Blood wrote:
I tried go but the lack of parenthesis put me off the syntax.
You can add parenthesis in IFs and FORs if you want to.
(if this is what you are talking about...)
Actually you can add them every where you want...
Blood wrote:
I prefer the D language instead.
I just went the other way around.
Started looking into D years back and wrote ~50K of useful code and now I get somewhat annoyed:
After all these years:
GDC is unusable on Windows - DMD compiles my program just fine but GDC does not (newest version)
There will be no DMD for 64 bit Windows. So on 64 bit Windows GDC it is.
The language seems to shift and loose the easy syntax that D v1 had.
Sure they tried to fix things, but every time I look at some D v2 code it get's more complicated and weird.
(especially with complicated code, duh...)

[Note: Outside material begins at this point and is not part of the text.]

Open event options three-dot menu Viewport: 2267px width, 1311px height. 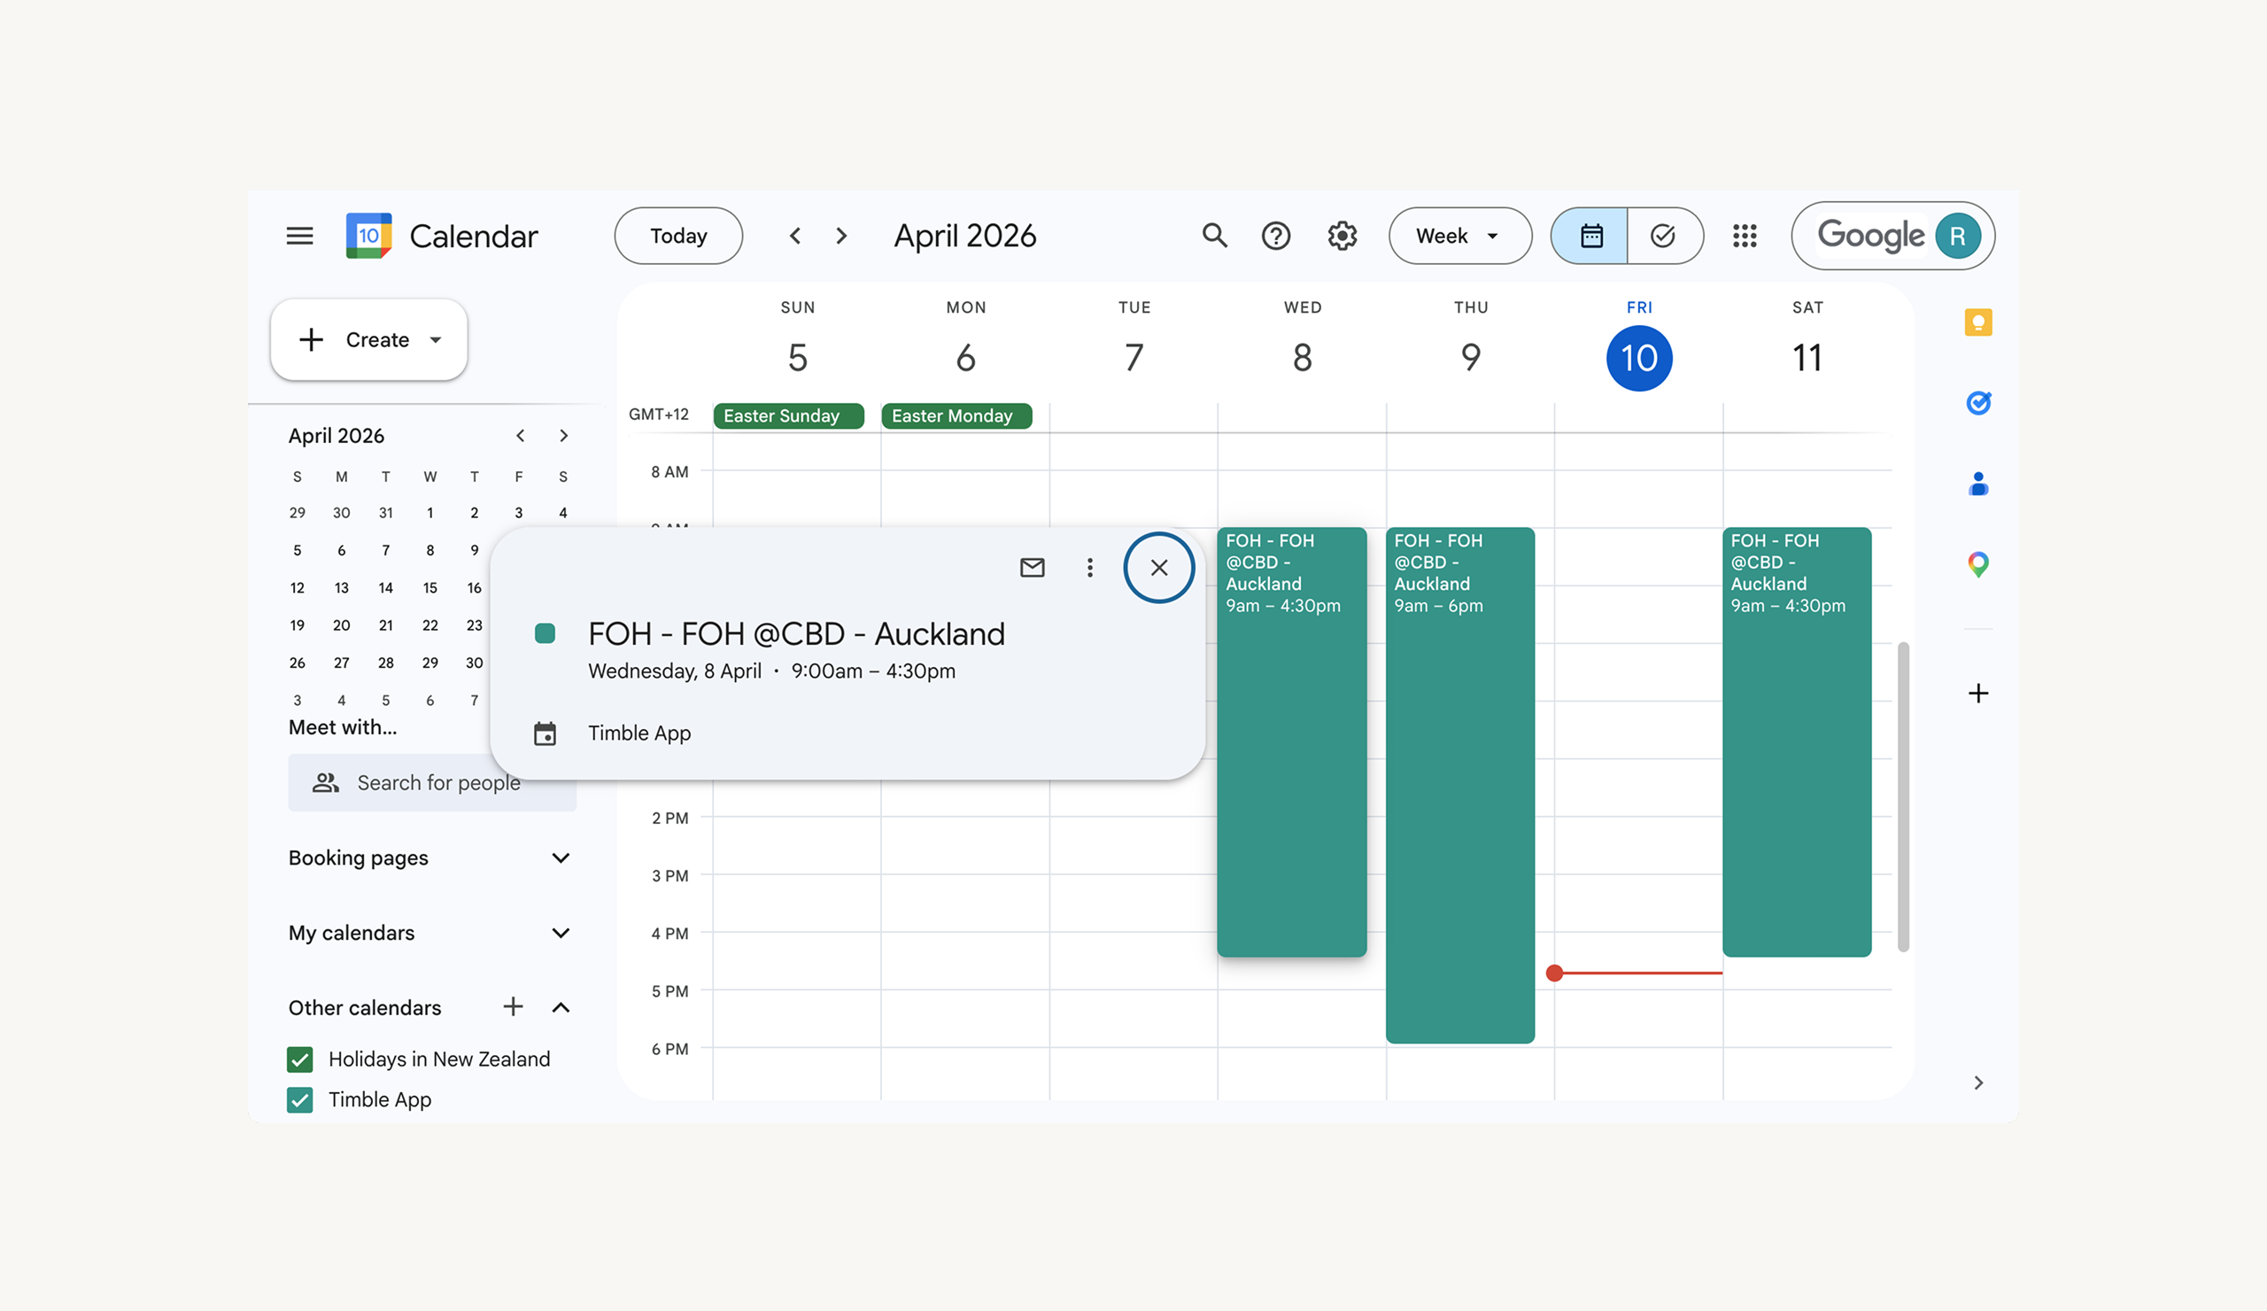[1089, 567]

Maybe the major problem of D is that it tries to be all things to all people - and with that it satisfies no one completely.
(except the people involved in the compiler/language)

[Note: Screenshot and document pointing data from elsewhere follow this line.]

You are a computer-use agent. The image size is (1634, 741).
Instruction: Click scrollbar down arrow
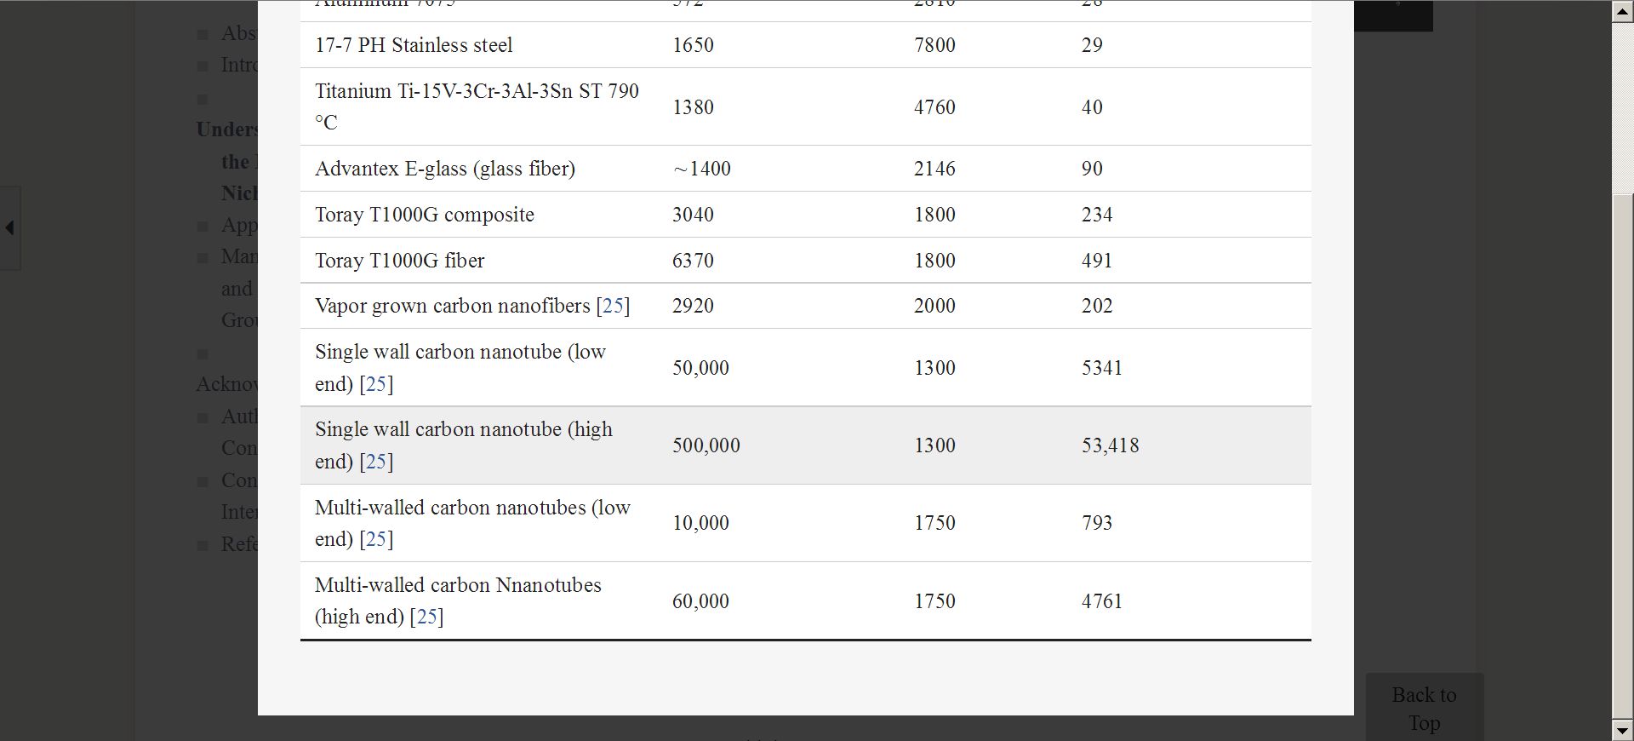click(1623, 730)
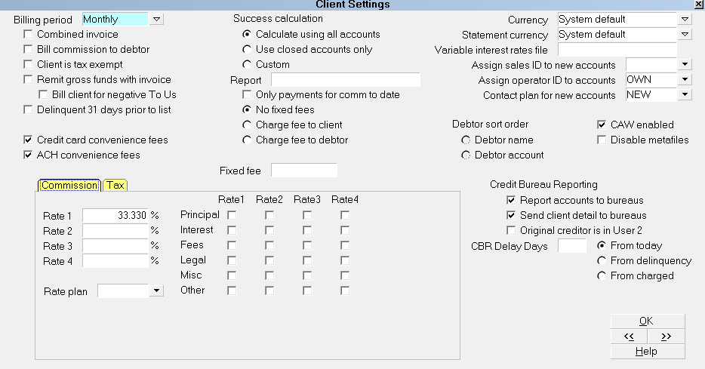
Task: Select From delinquency radio option
Action: click(x=602, y=260)
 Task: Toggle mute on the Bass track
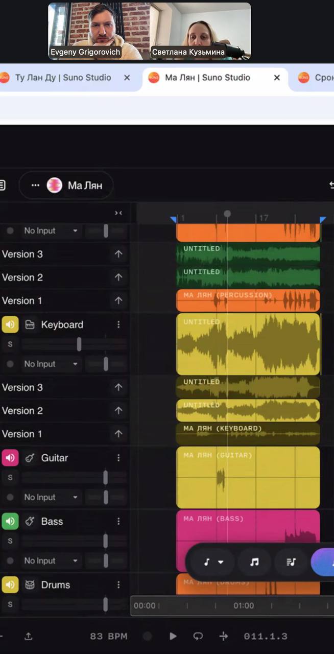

Go seems to go the other way and tries to simplify the needed syntax - especially for complicated code.
The compile time is very, very fast compared to C++ or GDC (DMD is acceptable but still way slower than Go) .
It is already used inside Google on different projects which tells you something about the state of the compiler.

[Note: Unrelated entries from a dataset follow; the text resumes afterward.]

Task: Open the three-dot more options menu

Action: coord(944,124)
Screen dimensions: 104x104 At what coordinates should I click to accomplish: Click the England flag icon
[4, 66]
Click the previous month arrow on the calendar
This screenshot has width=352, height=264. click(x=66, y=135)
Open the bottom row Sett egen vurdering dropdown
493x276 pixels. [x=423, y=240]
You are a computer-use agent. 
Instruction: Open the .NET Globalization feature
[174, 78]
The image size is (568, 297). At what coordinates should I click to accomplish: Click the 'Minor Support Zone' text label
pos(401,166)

Compiling is easy just do:
Code:
go build hello.go
And it creates a hello.exe
The smallest possible hello world program is ~200kb (64 bit) if the internal printf is used.
With fmt.Printf the size grows to ~1.2mb (64 bit) because of the runtime.
But even with D a program with ~50K of code compiles with DMD now to ~500kb (32 bit) and it used to be ~1mb a few versions back (depending on the library functions used)
Last weekend I bought a e-book as PDF (The Way To Go - 629 pages -$3.99) about Go and started reading it whenever I can.
BTW: Go is BSD licensed and the "Google" name is not in the code - they left it out.
Also (as with D) more and more people from the outside are involved in it.
Maybe when I'm done with the book I will find out that Go doesn't suit me, but for now I'm pleased.